[Libet] asked subjects to choose a random moment to flick their wrist while he watched the associated activity in their brains. Libet found that the brain activity leading up to the subject flicking his or her wrist began approximately one-third of a second before the subject consciously decided to move, suggesting that the decision was actually first being made on a subconscious level and only afterward being translated into a “conscious decision”, and that the subject’s belief that it occurred randomly was only due to their perception.
Libet himself apparently opts for a “veto” theory of free will: the freedom of the conscious mind lies in its capacity to veto the random urges of the subconscious. Others, such as Daniel Wegner, have cited such experiments to deny free will entirely by dismissing it as an “illusion.” I’ve only read a short article from Wegner on the topic, assigned in my philosophy of mind class. The data he cited was so completely irrelevant to his conclusion that the whole class agreed that argument was pure foolishness. (However, since I have heard fellow graduate students honestly worry that free will might just be an illusion, I’d like to work through the details of that stolen concept one of these days.)
Interestingly, Mike argues that the results of the experiment are exactly what the Objectivist view of free will would predict.

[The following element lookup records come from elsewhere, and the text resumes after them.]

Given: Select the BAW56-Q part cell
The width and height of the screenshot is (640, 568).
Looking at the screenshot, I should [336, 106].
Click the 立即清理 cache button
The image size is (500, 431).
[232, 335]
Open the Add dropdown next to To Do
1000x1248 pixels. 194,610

He writes:
What this experiment shows is that the subconscious originates commands and the conscious mind evaluates them, even if for only a nano-second.

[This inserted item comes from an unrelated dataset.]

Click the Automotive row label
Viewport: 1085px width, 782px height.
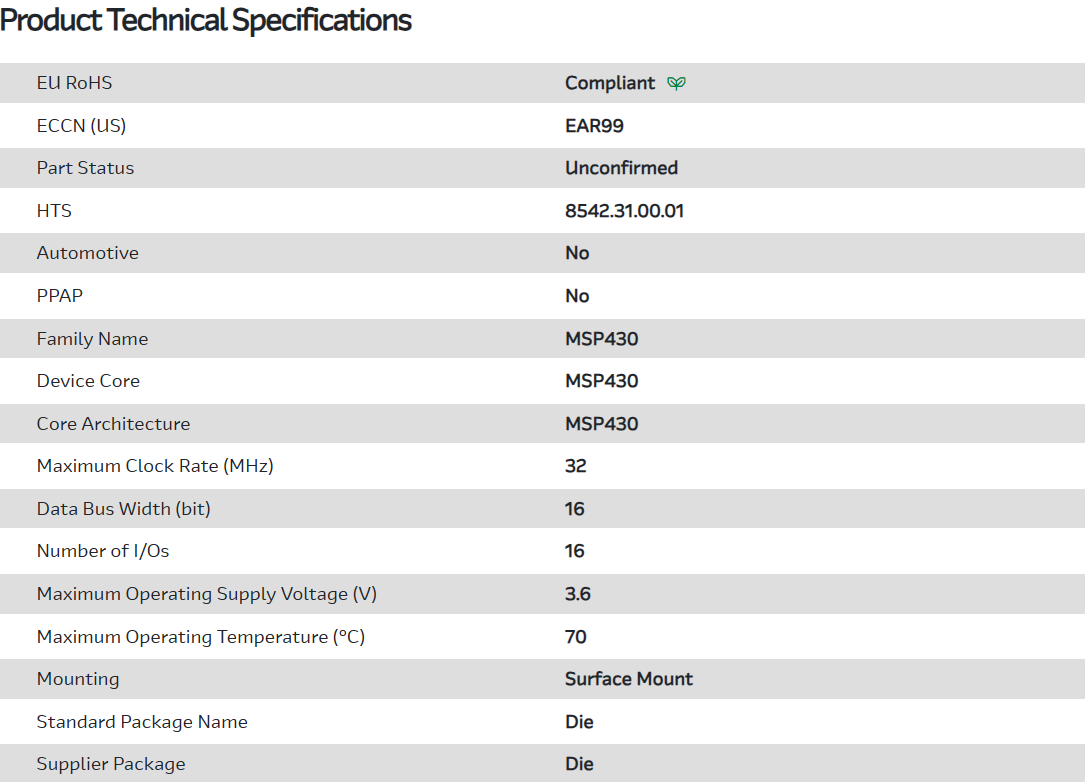click(88, 253)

When making a choice, OBVIOUSLY the subconscious has to activate possibilities before we can choose. That is the role of the subconscious. Imagine if every time we choose something the conscious mind had to go again through every thought process that preceded the information sent by the subconscious. Choice would be impossible. The most famous experiment on free-will, the one that is supposed to give evidence for determinism, actually provides evidence for free-will if we have a proper theory of the nature of volition!
In addition, it’s important to recognize and emphasize the fact that the conscious mind is responsible for giving the standing orders to the subconscious, in this case: “Flick your wrist on occasion.” Without the conscious mind so directing the subconscious, it wouldn’t do much of anything. As I understand it, the basic error of the veto theory is the failure to recognize that the conscious mind is not merely evaluating the random outputs of the subconscious, but also determining its inputs.